Bilgiç’in açıklamasında şu ifadelere yer verildi:

“Seçilmiş bir milletvekilinin Avrupa’nın temel ilkelerinden olan ifade özgürlüğü yok sayılarak, partisinden ihraç edilmiş olmasının, Belçika’da yaşayan, çoğunluğu Belçika vatandaşı 220.000 Türk kökenlinin entegrasyonuna katkı sağlamayacağı da açıktır.”

“Dışlayıcı ve toplum içine nifak tohumları serpen bu gibi tutumlar, Avrupa’da uyum sorunlarının çözümüne değil daha da derinleşmesine neden olur. Belçika kurumlarını toplumda kutuplaşma yaratacak davranışlardan kaçınmaya ve aklıselime davet ediyoruz.”

 ‘Avrupa çifte standart uyguluyor’

Hollanda’da Sosyal Demokrat İşçi Partisi’nden ihraç edilen Türk kökenli milletvekili Tunahan Kuzu da, Belçika’da partisinden ihraç edilen Mahinur Özdemir’i desteklediklerini bildirdi.

Hollanda’da Sosyal Demokrat İşçi Partisi’nden (PvdA), ihraç edilen Kuzu yaptığı açıklamada, “Mahinur Hanım’ı bu haklı mücadelesinde sonuna kadar destekliyoruz.
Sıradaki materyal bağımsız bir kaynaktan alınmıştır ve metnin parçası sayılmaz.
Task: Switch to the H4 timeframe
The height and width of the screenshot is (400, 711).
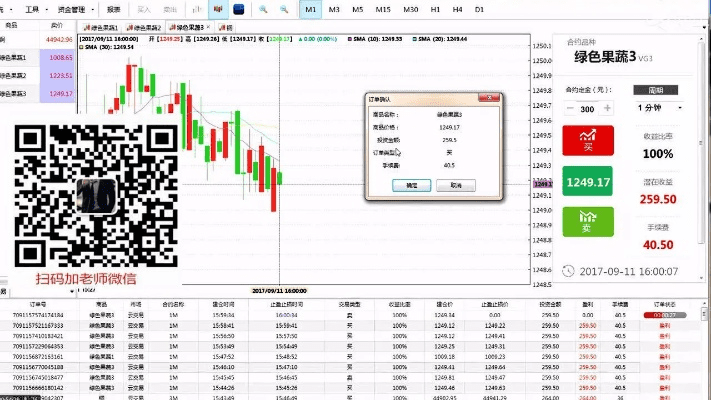Action: click(458, 8)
Bu desteğimizi kendisine de ilettik” dedi.

Tunahan Kuzu, geçen sene Kasım ayında mensubu bulundukları PvdA’dan diğer Türk kökenli milletvekili Selçuk Öztürk ile ihraç edildiklerini anımsatarak, Batı Avrupa’nın düşünce ve ifade özgürlüğü konusunda çifte standart uyguladığını ileri sürdü.

Kuzu ve Öztürk’ün ihraç süreci, Başbakan Yardımcısı Ascher’in, parlamentoya yazdığı “paralel toplum soruşturması” konulu mektupla başlamıştı.

Asscher, mektubunda Türkiye kökenli dini gruplar ile kimi vakıf ve derneklerin, Ankara Hükümeti’nin etkisiyle Hollanda’daki Türkleri etki altına aldığını savunmuş, bunun Türkiye kökenli göçmenlerin uyumunu olumsuz etkilediğini öne sürmüştü.

Asscher, “Hollanda Diyanet Vakfı, Milli Görüş Teşkilatı, Süleymancılar ve Fethullah Gülen grubu” hakkında inceleme başlatılmasını ve 5 yıl boyunca yakın takibe alınmalarını istemişti.

Bu öneri İşçi Partisi’nde tartışmaya yol açmış ve Türk kökenli milletvekilleri Tunahan Kuzu ve Selçuk Öztürk’ün ihracıyla sonuçlanmıştı.